The issue of cost and value are frequently seen as synonymous but evidence of

wider considerations is available and there are of course multiple contributors to the

discussion of gaining value in contractor selection by using multi-attribute

techniques such that issues of price become melded with other issues in contractor

selection. (Fellows and Langford 1979, Kashiwagi 1999, Holt, et al 1994).

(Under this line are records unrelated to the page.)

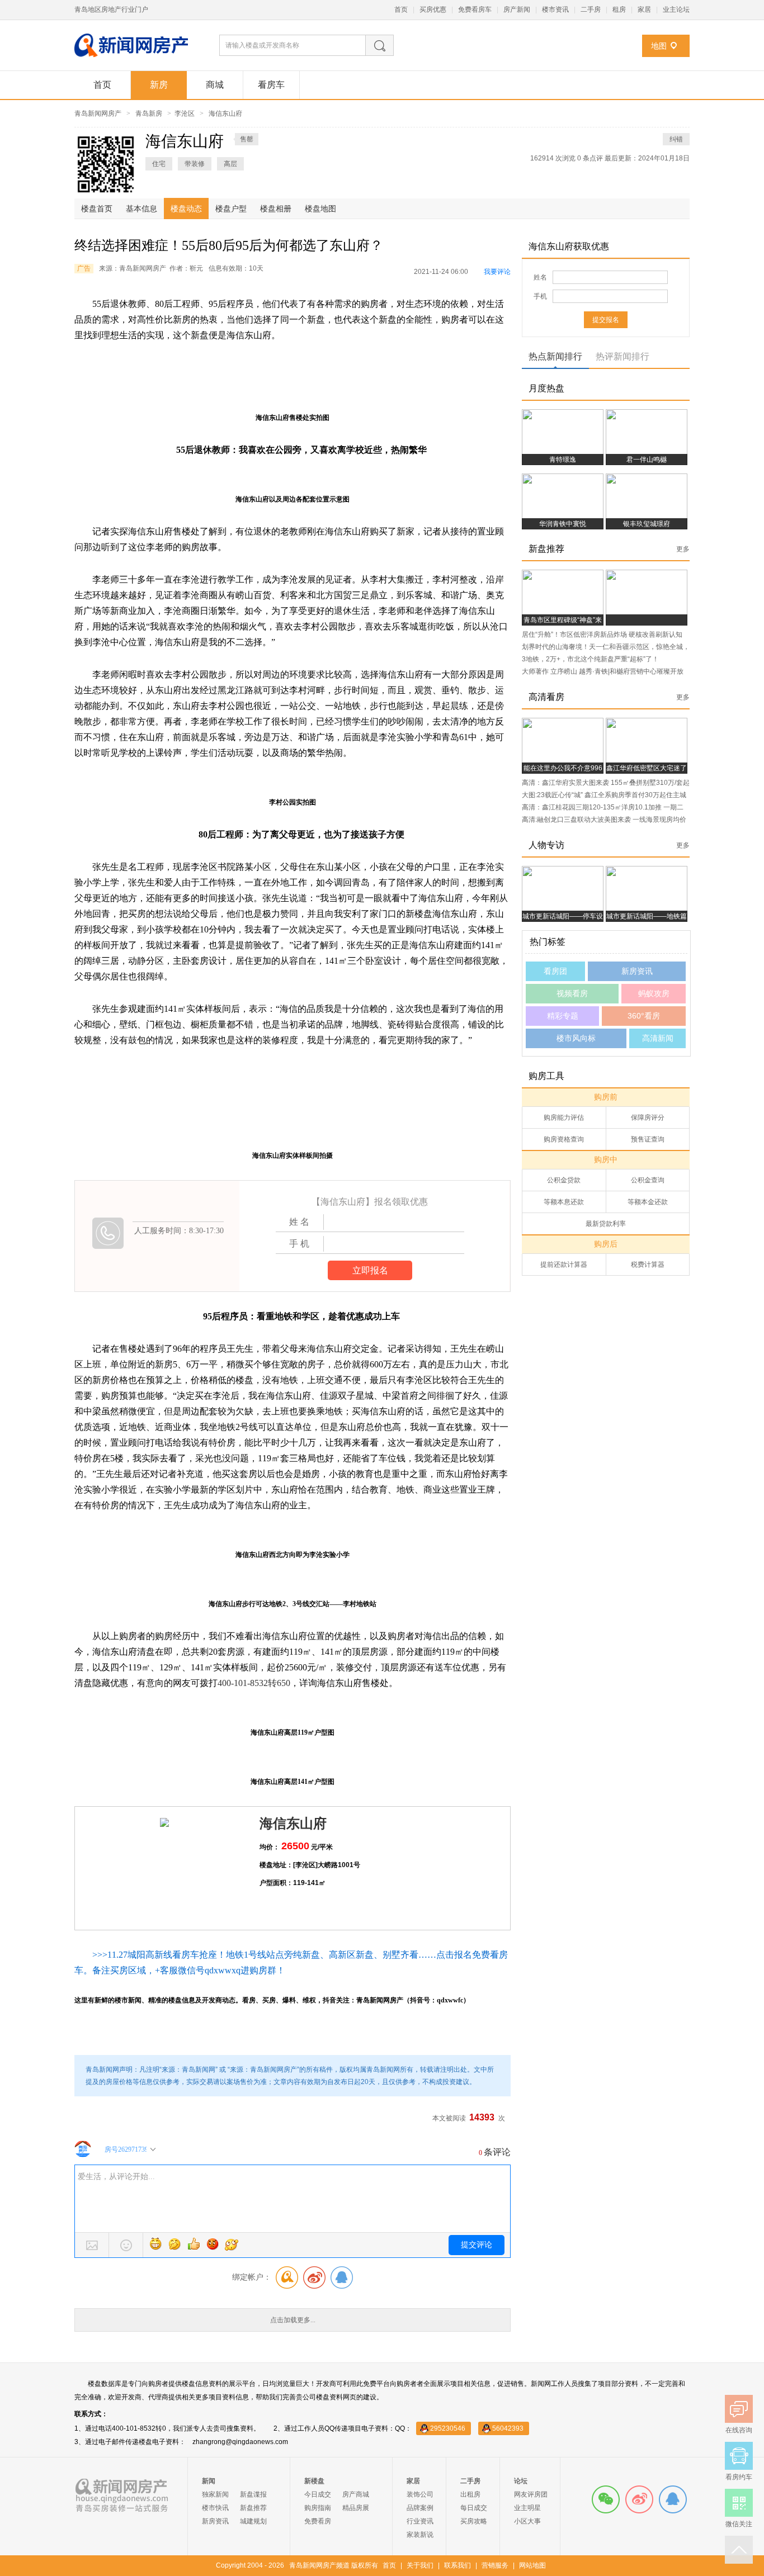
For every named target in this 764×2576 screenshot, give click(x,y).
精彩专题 (562, 1015)
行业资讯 (420, 2521)
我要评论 (497, 272)
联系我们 (457, 2565)
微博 (639, 2499)
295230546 (447, 2428)
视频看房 (572, 993)
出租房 (470, 2494)
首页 (401, 9)
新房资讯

Such

performance based contractor selection requires ‘value’ to be evaluated in a clear,

justifiable and documented way to allow decision makers to move away from

lowest price procurement. It has been long recognised that value and lowest cost do

not go hand in hand. Ruskin (1889) observed “It is unwise to pay too much but it is

worse to pay too little. When you pay too much you lose a little money that is all.

When you pay too little you sometimes lose everything because the thing you

bought is incapable of doing what it was bought to do. If you deal with the lowest

bidders it is well to add something for the risk you run. And if you do that you will

have enough money to pay for something better”.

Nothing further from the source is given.